• Karen NDJEUDJI

Street art and social impact

Many times when we walk down the street, we no longer pay attention to the environment around us. By habit, weariness or inattention... Whether it is a fashion effect or a simple evolution of the artistic sector, the street art has become a way to revitalize urban space, to personalize it and thus to brighten it up. In this logic, when we consider the question of the impact of the street art in urban space, one of the most instinctive answers will concern its visual impact. But what about this invisible social impact? This is the question we address in this new blog post.


In spite of the complications imposed by the crisis of Covid-19, in SAMA we had the opportunity to produce two artistic projects. Last October, we received the artist Alaniz for the realization of the work LA VIDA, within the framework of a project in collaboration with the association Food4Smiles. Then it was the turn of the artist KENOR to come and visit us here in Amsterdam Nieuw-West in this month of December and accomplish the work UNITY TRILOGY.

The artwork LA VIDA located to the Dock, is near playgrounds. The wall is implanted in the center of an urban space dedicated and thought to promote exchanges between residents. At the time of the arrival of the artist, were present: parents, friends and children. Some curious people approached in order to observe Alaniz in action. Although stopped by the security band, some passers-by came closer to share their impressions about the new wall or to ask some questions.

It was during Kenor's performance that we were able to greatly realise the impact of street art from a social point of view. Indeed, the corner is located in front of a shopping mall and a health establishment. Perched by the benches, if we have to compare the two spaces, it is also a place designed to facilitate social exchange. However, being located in the middle of the street, this social space is therefore not delimited or reserved for a specific use. Many passers-by have stopped to ask questions, share their impressions, and stay to watch the artist's performance. On many faces we have seen the satisfaction and recognition of bringing this space back to life.

Among all the residents present today, we particularly exchanged with Irene and Waimon. Both are daily brought to borrow this space. Irene is an employee of the Cordaan health clinic across the street and Waimon has been living in the neighborhood for 14 years now. For Irene, the realization of this artistic work is an opportunity for both the inhabitants and the people who work here.

For our patients it is really important. They are regularly taken out and walk outside the facility. Having a decorated space brings life back and it is very important in the recovery process.”

Waimon is moving in that direction as well.

I am very most interested about all idea about temporary art but for me the street art is some kind of culture of phenomenom. Here, it is a kind of down neigbourhood here, and what Kenor is making here, guys it's a very colorfull piece of artwork and it's light in of my day and make me happy when i see all those colors. I see many differents kind of street art from the SAMA collection in the neigbourhood, differents kind of styles and differents kind of artists so i think it's more interesting.”
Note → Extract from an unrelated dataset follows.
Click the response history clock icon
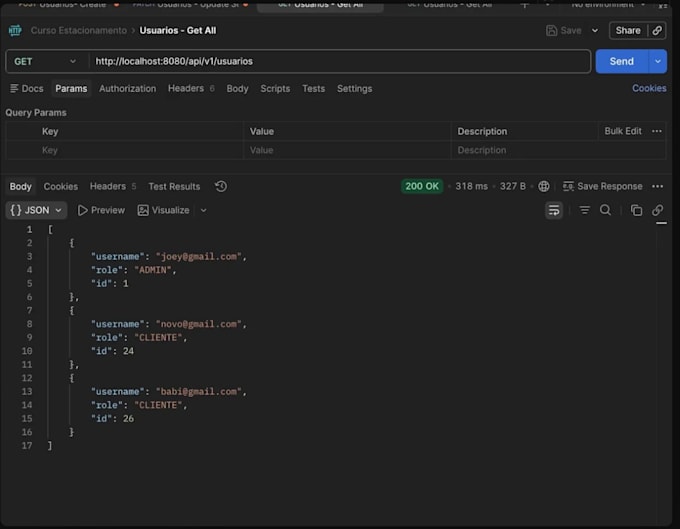[x=220, y=186]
These two excerpts are representative of the general movement of local residents who came to meet us. They are direct testimonies of the social impact of street art. Far from being only of aesthetic utility, it is above all a means of creating social bonds and of creating a sensation among street users. During the period in which I worked in the communication department of SAMA, I could observe how the production of artistic projects was motivated by a strong will to create a link between the different entities of our society: the inhabitants, the municipality, the tourists, the artists. The first goal being to create a synergy around the work. This is one of the main missions that feeds us, professionals of the cultural sector and especially when we work in the world of street art. If we push this reasoning to its extreme the city is a common thing. Creating artistic works in the urban space therefore requires us to think about its impact in its entirety and not just from an aesthetic point of view. Indeed, this means thinking about all the stakeholders of the city and that is why we try to involve as much as possible the inhabitants of the neighborhoods in which we carry out projects.